Befana Epifania: sembra un bel nome. Completo di prenome e di cognome. Anche se evidentemente esotico, appare ancora molto verosimile. Le due parole sono, in effetti, il nome della festa che si celebra, secondo la tradizione cristiana, il 6 gennaio. Esse sono, infatti, sinonimi. Il primo, Befana, è una trasformazione popolare generata per banalizzazione semantica favorita dall’assonanza fonetica; il secondo – voce aulica, molto fedele all’originale – è il termine greco (ellenistico) per indicare la “manifestazione della divinità”.
Il verbo “epiphàino”, nella lingua greca antica significa “mi mostro”: mi faccio vedere in giro, quindi “compaio e mi presento”. Esso è formato dalla preposizione “epì” + il verbo “phàino”. Per inciso faccio notare che dal verbo “phaino” derivano anche le parole fantasma (qualcosa che si può vedere) e fenomeno (ciò che si rende evidente).
Ma torniamo ad epifania.

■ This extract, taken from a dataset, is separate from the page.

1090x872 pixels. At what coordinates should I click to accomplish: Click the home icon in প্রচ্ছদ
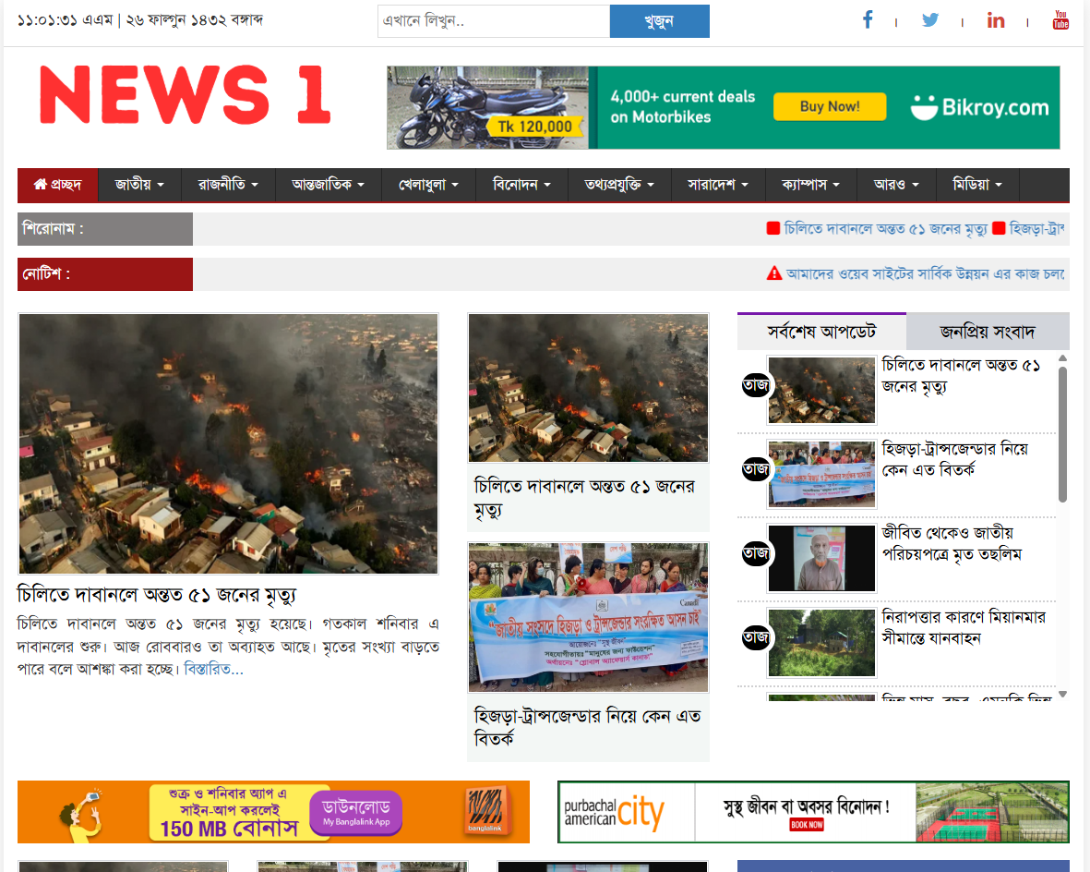click(40, 185)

Nella tradizionale visione cristiana è il momento della storia in cui Dio si manifesta all’uomo, così come si legge dai Vangeli: la nascita di Gesù e la corsa a Betlemme dei pastori; poi, la visita dei tre saggi dall’Oriente, i quali simboleggiano tre culture e rappresentano la saggezza del mondo allora conosciuto. Secondo la simbologia dell’evento, i doni da essi offerti sono il meglio che si possa offrire al nuovo nato, destinato ad essere Re; così come il Bambino stesso, tra tutti i doni, è il migliore che Dio possa offrire all’uomo: un figlio. Ma nella prospettiva della fede egli è il Figlio stesso di Dio, promessa di redenzione per l’uomo. Ed epifania è anche la costante esperienza personale dell’uomo, ogni qualvolta riesce a riconoscere nella propria vita la presenza del divino.
Sono moltissime le parole ellenistiche (periodo della storia dell’antichità, linguistica e culturale, del mondo mediterraneo) – greche e latine – vive ancor’oggi nel linguaggio religioso cristiano. E solo per restare in questo periodo dell’anno voglio ricordare anche – oltre a natale (latina) ed epifania (greca) – carnevale (latina), quaresima (latina), pentecoste (greca). La loro origine è datata, mentre la loro costante attualità rimanda ad una caratteristica psicolinguistica del lessico religioso: quella di evolversi molto più lentamente del restante lessico comune.
Ma tra le parole fin qui menzionate, befana e carnevale sono quelle che sulla bocca del popolo hanno avuto una loro particolare evoluzione, sia sul piano fonetico che su quello semantico. Questa banalizzazione le ha rese col tempo la personificazione dell’accumulo dei simboli di cui esse erano caricate. Sicché, oggi, oltre alla data della festa (espressa in questa forma banalizzata) legata al ciclo liturgico della Chiesa, esse indicano anche dei veri personaggi creati dalla fantasia popolare, ben noti alla cultura occidentale, come d’altronde lo stesso Babbo Natale. Tutti nella loro peculiare caratterizzazione, sia somatica che psicologica.
Vedete, allora, che patrimonio di cultura si condensa nei nomi! E quanta partecipazione di popolo risiede nella storia delle parole! Fino a riempire pagine e pagine di vera letteratura. Così, come ogni lettore potrà darmi atto sulla base della personale esperienza fatta con queste realtà immaginifiche.